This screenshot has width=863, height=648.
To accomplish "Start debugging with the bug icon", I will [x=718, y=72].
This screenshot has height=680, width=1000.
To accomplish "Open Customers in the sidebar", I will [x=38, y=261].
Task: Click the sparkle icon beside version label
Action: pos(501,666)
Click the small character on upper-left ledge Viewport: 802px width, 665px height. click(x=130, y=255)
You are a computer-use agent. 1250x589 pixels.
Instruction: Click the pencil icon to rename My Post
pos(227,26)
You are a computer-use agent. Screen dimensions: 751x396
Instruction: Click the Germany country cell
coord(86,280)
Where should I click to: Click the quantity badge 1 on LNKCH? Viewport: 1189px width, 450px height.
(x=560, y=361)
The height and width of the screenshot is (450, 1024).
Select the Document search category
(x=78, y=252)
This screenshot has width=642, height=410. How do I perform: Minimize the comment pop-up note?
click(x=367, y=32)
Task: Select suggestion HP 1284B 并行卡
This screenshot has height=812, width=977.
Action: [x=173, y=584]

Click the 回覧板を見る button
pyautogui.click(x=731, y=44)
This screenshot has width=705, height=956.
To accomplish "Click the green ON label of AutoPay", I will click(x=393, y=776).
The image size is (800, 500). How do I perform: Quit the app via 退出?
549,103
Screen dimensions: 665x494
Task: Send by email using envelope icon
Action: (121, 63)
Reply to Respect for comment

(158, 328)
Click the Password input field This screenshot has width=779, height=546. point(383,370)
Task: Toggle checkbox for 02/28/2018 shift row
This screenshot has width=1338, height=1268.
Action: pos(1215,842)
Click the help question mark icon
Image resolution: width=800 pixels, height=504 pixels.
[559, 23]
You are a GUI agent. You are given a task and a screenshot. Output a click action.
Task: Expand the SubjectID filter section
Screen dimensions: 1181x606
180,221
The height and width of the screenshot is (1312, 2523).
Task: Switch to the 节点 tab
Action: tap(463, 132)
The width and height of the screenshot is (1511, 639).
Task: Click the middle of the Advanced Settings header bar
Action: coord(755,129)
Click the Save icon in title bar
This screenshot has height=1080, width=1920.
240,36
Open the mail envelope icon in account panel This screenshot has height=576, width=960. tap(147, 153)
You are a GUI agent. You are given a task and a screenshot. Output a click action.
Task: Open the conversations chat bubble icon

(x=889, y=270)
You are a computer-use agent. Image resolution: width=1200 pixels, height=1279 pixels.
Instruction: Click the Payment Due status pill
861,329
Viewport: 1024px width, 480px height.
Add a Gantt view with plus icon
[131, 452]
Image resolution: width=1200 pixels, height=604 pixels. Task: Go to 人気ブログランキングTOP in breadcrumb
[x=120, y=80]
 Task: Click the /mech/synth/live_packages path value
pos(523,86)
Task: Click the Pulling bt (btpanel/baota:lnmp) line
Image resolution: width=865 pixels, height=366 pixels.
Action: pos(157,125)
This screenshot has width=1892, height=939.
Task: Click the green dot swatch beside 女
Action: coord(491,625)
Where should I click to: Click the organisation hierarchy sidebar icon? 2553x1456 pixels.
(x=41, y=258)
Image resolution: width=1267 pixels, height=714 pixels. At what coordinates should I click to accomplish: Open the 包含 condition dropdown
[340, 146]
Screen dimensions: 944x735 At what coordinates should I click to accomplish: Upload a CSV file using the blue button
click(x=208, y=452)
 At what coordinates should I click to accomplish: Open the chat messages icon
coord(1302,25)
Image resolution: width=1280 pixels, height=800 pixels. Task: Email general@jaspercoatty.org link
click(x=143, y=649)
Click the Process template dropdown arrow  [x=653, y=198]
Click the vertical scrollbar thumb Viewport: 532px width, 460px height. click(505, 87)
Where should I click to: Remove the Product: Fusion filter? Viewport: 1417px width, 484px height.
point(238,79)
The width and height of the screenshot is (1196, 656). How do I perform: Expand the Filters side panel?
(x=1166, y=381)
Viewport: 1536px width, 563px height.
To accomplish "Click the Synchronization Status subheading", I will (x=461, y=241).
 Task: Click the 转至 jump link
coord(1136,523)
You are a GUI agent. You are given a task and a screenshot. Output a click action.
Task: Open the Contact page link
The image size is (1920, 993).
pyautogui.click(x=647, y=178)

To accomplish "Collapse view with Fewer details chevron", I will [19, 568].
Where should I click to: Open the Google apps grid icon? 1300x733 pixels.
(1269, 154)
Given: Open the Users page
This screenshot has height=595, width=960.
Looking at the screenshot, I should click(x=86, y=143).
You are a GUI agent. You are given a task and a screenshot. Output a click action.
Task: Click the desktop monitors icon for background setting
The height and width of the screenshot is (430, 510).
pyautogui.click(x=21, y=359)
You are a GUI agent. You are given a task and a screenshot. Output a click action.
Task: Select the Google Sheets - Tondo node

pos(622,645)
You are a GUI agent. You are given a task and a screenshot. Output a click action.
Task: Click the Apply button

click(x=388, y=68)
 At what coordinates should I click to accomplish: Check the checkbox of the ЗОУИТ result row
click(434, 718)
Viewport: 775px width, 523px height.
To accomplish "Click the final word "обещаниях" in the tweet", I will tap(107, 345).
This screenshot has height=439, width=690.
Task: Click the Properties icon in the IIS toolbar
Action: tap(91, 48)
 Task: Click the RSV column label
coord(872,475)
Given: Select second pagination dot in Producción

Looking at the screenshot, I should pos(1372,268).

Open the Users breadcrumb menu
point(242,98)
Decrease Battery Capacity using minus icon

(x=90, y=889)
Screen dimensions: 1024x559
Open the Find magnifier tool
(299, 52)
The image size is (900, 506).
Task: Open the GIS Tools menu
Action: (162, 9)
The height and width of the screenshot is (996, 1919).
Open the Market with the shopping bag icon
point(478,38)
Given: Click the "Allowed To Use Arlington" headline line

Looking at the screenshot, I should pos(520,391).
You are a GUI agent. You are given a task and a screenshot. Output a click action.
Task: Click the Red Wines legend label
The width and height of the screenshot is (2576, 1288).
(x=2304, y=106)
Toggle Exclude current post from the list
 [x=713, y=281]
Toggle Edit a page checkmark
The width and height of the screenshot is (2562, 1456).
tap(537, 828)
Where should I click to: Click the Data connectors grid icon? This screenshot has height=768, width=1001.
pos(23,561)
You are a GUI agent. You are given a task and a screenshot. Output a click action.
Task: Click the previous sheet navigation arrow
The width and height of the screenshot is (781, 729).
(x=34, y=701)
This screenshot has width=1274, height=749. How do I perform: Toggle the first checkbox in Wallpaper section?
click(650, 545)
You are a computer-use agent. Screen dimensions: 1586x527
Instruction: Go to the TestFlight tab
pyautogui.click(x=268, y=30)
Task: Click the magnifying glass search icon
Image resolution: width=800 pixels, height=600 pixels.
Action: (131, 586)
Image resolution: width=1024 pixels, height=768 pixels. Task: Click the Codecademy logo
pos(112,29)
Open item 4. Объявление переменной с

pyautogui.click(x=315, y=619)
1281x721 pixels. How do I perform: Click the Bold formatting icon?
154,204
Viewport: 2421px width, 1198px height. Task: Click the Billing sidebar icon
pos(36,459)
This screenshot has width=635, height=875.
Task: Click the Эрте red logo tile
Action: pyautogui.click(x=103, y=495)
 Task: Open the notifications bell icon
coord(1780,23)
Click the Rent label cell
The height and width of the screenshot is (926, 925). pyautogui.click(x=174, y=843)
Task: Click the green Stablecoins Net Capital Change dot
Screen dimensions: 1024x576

◆ PROBLEM TO SOLVE:
Return each line of the material above that contains the string "label".

◆ RESPONSE TO THIS TASK:
Task: Click the sparkle icon beside version label
To accomplish "Click the green ON label of AutoPay", I will click(x=393, y=776).
 Task: Click the RSV column label
Task: Click the Red Wines legend label
Click the Rent label cell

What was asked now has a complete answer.